Im bestehenden Schulsystem werden diese Effekte dadurch verstärkt, dass die aussortierten Schülerinnen und Schüler sich durch äußere Differenzierungsmaßnahmen in homogenen Lerngruppen wiederfinden. Da sie sich selbst in der Mehrzahl als Stigmaträger definieren, werden kontraproduktive Gruppendynamiken angestoßen, die die Lehrkräfte in der Breite nicht auffangen können.

(Veith und Völcker 2015, S. 872–873; Hervorhebungen von mir)

Die Schulform Hauptschule hat ihre pädagogische Legitimation verloren

Folgt man dieser Argumentation, hat die Hauptschule als Schulform ihre pädagogische Legitimation verloren – und zwar nicht deshalb, weil die pädagogische Arbeit an den einzelnen Hauptschulen vermeintlich schlechter wäre, sondern weil sie schulsystemisch nicht mehr konkurrenzfähig ist. Ihre daraus resultierende Rufschädigung ist inzwischen so weit fortgeschritten, dass sie von der überwiegenden Mehrheit der Eltern- und Schülerschaft verschmäht und aktiv gemieden wird.

Hauptschülerin oder Hauptschüler zu sein, bedeutet, vor sich selbst und anderen unentwegt erklären zu müssen, warum man der Schmach der negativen Auswahl nicht entgehen konnte und sich jetzt im Bildungsgang der „Dummen“, „Asozialen“, „Aussortierten“ und „Mehrfachrisikobelasteten“ wiederfindet. Wie viel konstruktive Lernmotivation dadurch absorbiert wird, lässt sich nur erahnen.

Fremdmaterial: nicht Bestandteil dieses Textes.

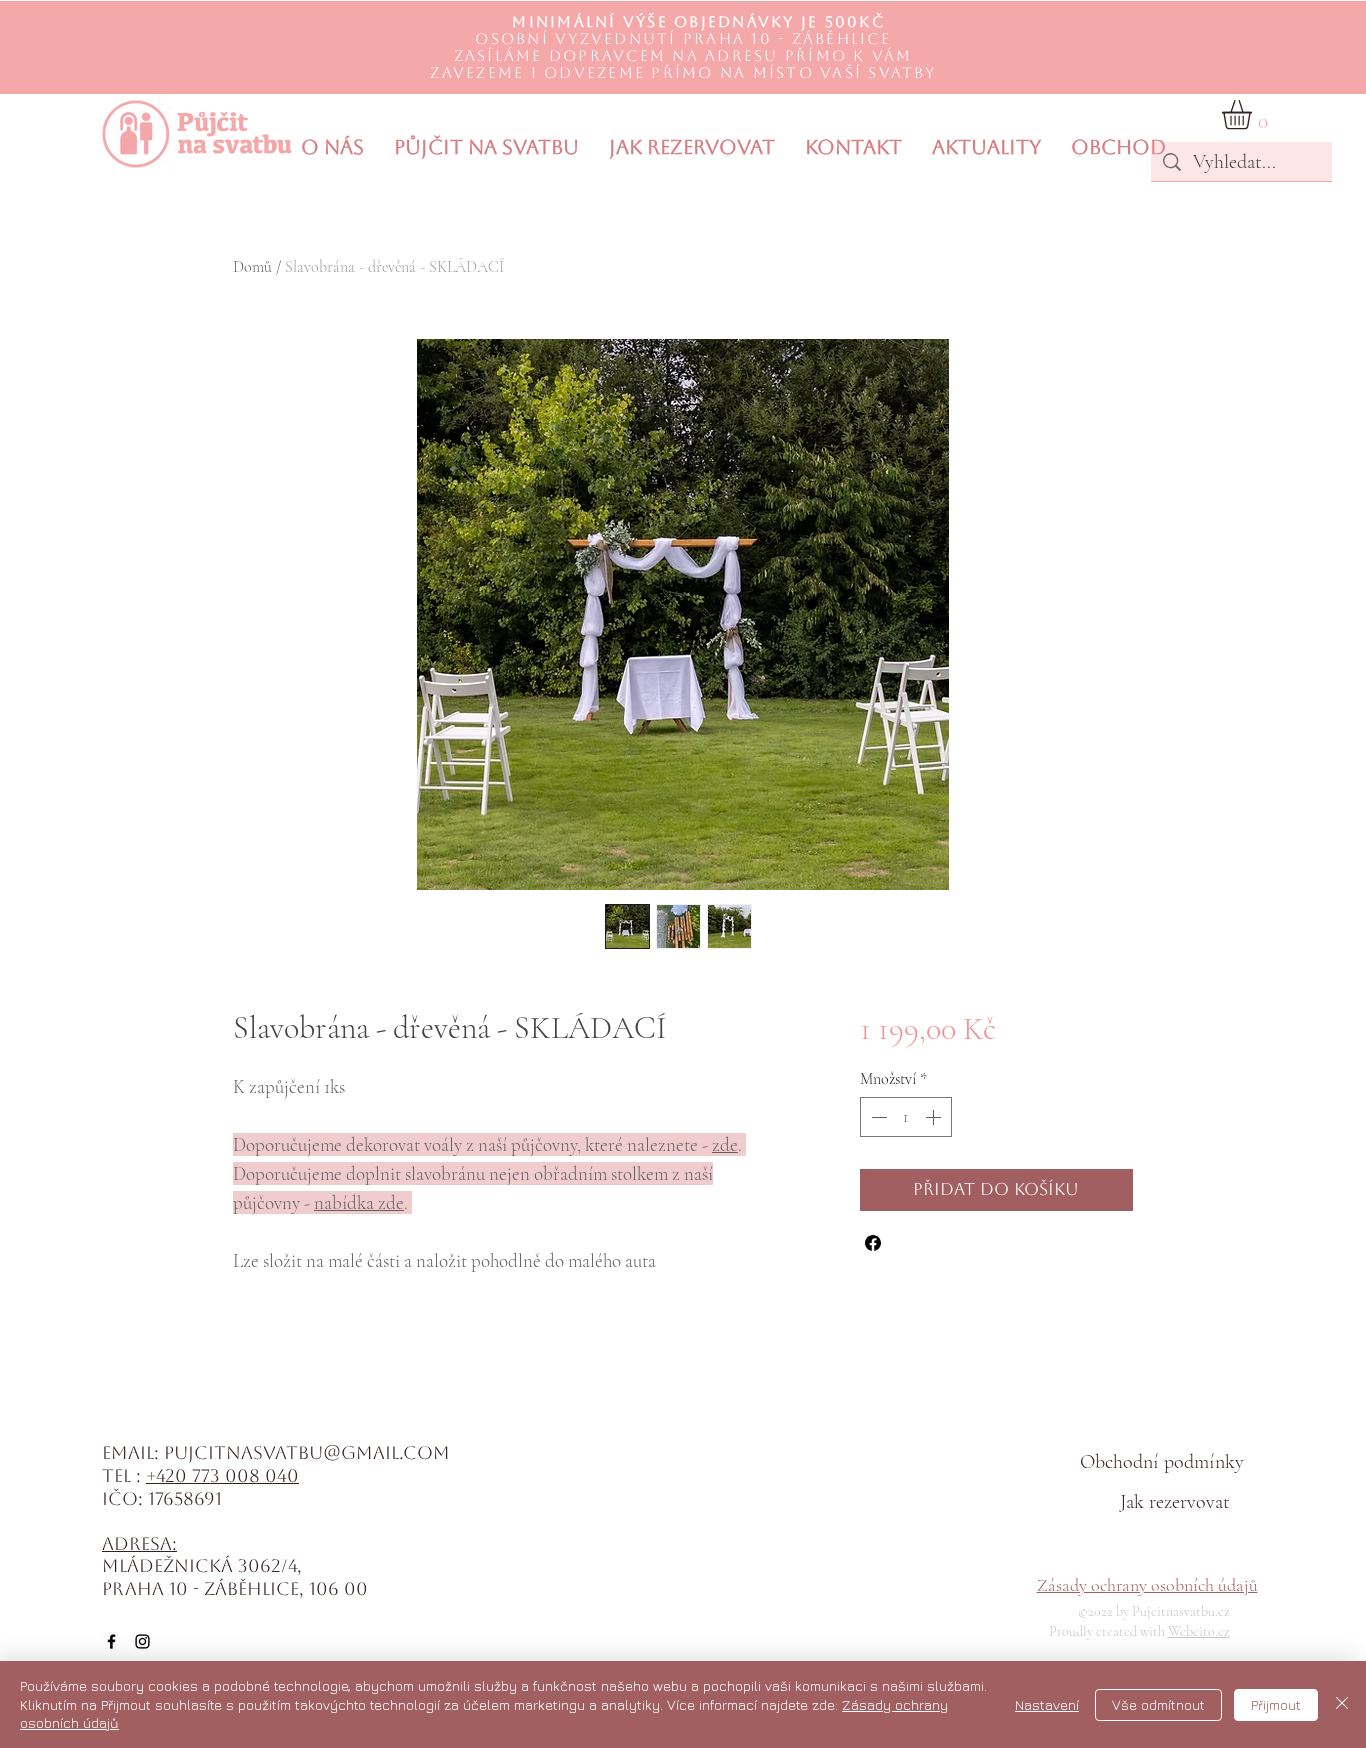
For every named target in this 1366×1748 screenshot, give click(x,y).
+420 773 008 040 (222, 1475)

Wer die Hautschule in der alten Form noch irgendwie retten will, macht sich sehenden Auges einer fortgesetzten „institutionalisierten Identitätsbeschädigung“ (vgl. Solga, 2010) schuldig. Die hier nur auszugsweise vorgestellten Untersuchungsergebnisse sind ein weiteres Indiz für die Schwächen einer an traditionellen Auslesepraktiken orientierten Bildungspolitik.

Die Schülerinnen und Schüler sind die Leidtragenden, weil sie sich mit einem systemisch erzeugten Makel auseinandersetzen müssen, den sie als Person nicht verantworten können, aber im Laufe ihrer Schulzeit durch Selbstabwertung zu verantworten lernen. Eine pädagogisch verantwortliche Wahrnehmung der mit dem staatlichen Erziehungs- und Bildungsauftrag gesetzten Ziele jedenfalls sieht anders aus.